Aqui, o grupo que ficou conhecido como ’Partido da Boquinha’ quer aderir de imediato a candidatura do governador Sergio Cabral à reeleição.
Para o Senado, no próximo ano, duas cadeiras estarão em disputa: a do próprio Sergio Cabral, atualmente ocupada por Paulo Duque, e a do senador Marcelo Crivella.
Uma das vagas ao Senado, pelo PMDB, será do presidente da Assembléia , deputado Jorge Picciani, que, politicamente, é quem manda de fato no governo. A negociação de Cabral para apoiar Dilma Rousseff, ou quem quer que seja o candidato do PT, inclui o apoio a Picciani.
Quem seria então o outro senador que o PT apoiaria?
O lógico seria a secretária Benedita da Silva, que abriu mão de sua candidatura a Prefeitura do Rio para tentar, no próximo ano, a volta ao Senado.
Mas Lula deixaria o senador Marcelo Crivella na mão? Não há hipótese.

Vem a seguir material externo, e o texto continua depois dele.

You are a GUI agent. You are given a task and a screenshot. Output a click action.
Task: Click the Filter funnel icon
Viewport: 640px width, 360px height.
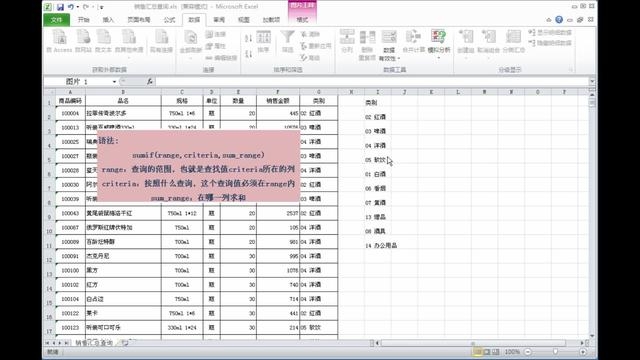[x=287, y=38]
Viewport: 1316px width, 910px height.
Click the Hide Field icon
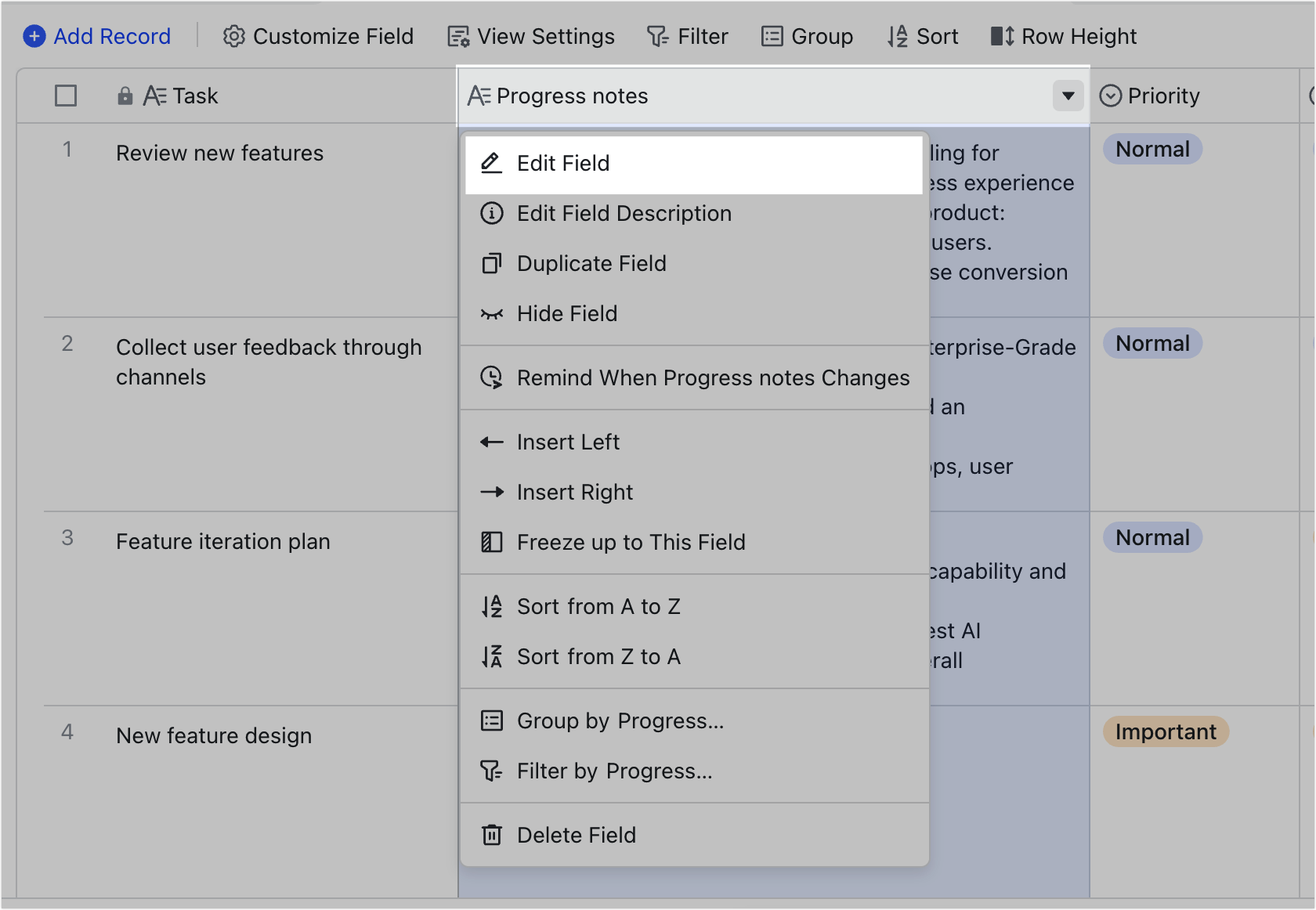[491, 313]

O Presidente já deu provas do carinho que tem, pelo senador, em todas as eleições majoritárias que ele disputou. Vladimir Palmeira, candidato ao governo, e Alessandro Molon, candidato a prefeito, são testemunhas (e vítimas) disso.
Crivella é do partido do vice José Alencar, e é o mais fiel lulista no Rio de Janeiro, incluindo nessa relação petistas com cargo de comando. Ao contrário de muitos neo-lulistas, entre eles o próprio Sergio Cabral, não se tem notícias de críticas de Crivella a Lula, e muito menos imitações debochadas do Presidente.
Ao PT poderia caber, então, a vice-governadoria. Mas Cabral vai abrir mão do vice Pezão?
Se fizer isso, será o primeiro caso de um governador que, disputando a reeleição, não consiga chegar nem mesmo ao segundo turno.
O PT da Boquinha, influenciado, é verdade, pelos sábios aloprados de Brasília, pode chegar a 2010 sem ganhar nenhum dos cargos majoritários no Rio.
E pior: apostando errado, em janeiro de 2011, data da posse do futuro governador, ele perderá todas as boquinhas.